On 27 Jun., 01:35, "Artur Kawa" <arka3...@gmx.net> wrote:

> es geht um den roten geräucherten (?) Lachs,
> der in Scheiben in einer Packung von 100
> bis 200 Gramm für ca. 4-5 EUR verkauft wird
> bzw. auch frisch beim Fischhandel für ca.
> 4-8 EUR/100 g.

> Meine Frage: Wie merkt man, dass der Lachs
> nicht mehr genießbar ist, also schlecht ist.

mir persönlich reicht immer die Geruchsprobe. Auf eine
erkenntinsreichere Laboruntersuchung kann ich jedenfalls verzichten,
wenn mir meine eigene NAse schon sagt, dass da was nicht so ist wie es
sollte ;-)

> Der Fisch hat zu jetzigen Temperaturen öfter
> einen penetranteren Fischgeruch als sonst.

In vielen (wenn nicht sogar den meisten) Supermärkten ist das
Einhalten der Kühlkette ein Problem. Bei solchen Temeraturen ganz
besonders. Nicht selten steht frisch angelieferte Kühlware eine
gefühlte halbe Ewigkeit in den Gängen rum, bis sie dann endlich in die
dafür vorgesehenen Kühlregale geräumt wird. Was in einem solchen Fall
das MHD wert ist, sollte klar sein. Die meisten Fischhändler gehen
damit sorgfälltiger um. So jendenfalls meine Erfahrung. Räucherlachs
aus dem Supermarkt, der nicht noch mindestens 10 Tage laut Etikette
haltbar ist kaufe ich erst gar nicht.

> Natürlich ist der Fisch im Kühlschrank wohl nur
> bis zu 3-5 Tagen haltbar, wenn er geöffnet wurde.

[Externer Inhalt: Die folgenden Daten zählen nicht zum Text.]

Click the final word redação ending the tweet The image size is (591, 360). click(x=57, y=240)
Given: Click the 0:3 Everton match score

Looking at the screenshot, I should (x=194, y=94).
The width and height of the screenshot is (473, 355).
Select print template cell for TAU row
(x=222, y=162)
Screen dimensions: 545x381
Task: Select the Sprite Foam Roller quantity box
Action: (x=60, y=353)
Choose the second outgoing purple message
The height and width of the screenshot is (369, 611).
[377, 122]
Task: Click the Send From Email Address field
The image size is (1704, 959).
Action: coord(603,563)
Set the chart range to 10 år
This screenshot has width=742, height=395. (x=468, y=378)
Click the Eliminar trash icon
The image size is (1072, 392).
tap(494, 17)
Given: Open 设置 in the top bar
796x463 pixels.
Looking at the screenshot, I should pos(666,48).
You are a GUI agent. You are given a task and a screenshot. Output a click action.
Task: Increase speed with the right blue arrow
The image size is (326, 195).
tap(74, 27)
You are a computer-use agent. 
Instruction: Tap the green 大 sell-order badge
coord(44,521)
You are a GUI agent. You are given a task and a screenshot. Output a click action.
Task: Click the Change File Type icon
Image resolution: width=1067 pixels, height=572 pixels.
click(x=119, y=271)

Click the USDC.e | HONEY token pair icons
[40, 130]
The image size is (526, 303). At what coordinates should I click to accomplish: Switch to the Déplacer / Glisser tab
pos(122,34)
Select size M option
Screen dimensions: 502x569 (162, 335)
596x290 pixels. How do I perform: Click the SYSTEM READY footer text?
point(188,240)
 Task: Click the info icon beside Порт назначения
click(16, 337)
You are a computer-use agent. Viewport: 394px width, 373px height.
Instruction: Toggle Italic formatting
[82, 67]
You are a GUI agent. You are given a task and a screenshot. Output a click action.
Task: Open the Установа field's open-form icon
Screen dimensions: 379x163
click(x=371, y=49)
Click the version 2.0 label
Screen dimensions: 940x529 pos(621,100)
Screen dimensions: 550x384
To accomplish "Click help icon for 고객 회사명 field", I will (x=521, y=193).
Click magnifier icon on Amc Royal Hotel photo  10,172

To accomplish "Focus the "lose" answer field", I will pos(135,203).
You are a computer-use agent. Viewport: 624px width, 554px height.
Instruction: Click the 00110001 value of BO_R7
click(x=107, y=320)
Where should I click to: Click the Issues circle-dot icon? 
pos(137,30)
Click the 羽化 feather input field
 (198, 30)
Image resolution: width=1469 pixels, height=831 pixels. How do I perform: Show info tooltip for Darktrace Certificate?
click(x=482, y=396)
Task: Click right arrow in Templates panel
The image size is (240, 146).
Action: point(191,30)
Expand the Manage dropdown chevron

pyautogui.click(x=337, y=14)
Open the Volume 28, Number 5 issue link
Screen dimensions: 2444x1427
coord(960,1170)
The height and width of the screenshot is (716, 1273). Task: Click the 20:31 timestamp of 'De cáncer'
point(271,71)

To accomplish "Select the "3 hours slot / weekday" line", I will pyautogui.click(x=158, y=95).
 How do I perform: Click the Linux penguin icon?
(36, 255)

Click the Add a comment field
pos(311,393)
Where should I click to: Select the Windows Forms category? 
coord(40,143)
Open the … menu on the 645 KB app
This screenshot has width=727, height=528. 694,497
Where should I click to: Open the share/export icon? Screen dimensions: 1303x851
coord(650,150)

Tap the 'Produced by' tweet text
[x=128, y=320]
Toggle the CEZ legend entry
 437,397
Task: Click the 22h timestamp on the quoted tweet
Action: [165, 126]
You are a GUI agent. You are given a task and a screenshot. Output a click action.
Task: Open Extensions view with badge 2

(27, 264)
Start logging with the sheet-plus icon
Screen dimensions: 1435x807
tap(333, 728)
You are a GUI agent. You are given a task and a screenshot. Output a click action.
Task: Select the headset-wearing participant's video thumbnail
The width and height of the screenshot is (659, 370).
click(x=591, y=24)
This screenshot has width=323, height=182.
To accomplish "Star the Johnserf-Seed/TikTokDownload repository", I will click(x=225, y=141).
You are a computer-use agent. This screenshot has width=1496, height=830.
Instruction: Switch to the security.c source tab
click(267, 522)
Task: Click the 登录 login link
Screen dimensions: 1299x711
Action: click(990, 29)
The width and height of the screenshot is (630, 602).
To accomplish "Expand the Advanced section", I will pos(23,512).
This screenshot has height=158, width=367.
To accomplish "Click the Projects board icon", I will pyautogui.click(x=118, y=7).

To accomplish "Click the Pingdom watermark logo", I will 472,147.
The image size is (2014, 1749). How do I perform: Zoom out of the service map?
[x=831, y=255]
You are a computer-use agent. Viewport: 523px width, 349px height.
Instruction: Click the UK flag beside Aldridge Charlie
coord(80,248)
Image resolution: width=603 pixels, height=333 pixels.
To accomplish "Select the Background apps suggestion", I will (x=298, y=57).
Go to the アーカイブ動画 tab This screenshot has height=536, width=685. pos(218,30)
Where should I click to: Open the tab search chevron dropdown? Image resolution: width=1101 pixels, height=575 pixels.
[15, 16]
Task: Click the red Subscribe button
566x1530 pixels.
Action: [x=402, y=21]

Tja, ich würde eine geöffnete Packung R-Lachs noch maximal einen Tag
später essen. Auch wenn ich mir nach dem öffnen der Packung immer nur
soviel rausnehme, wie ich sofort verzehre. Der Rest kommt dann sofort
aus der Verpackung auf einen Teller, wird mit Frischhaltefolie
abgedeckt und geht sofort zurück in den Kühlschrank.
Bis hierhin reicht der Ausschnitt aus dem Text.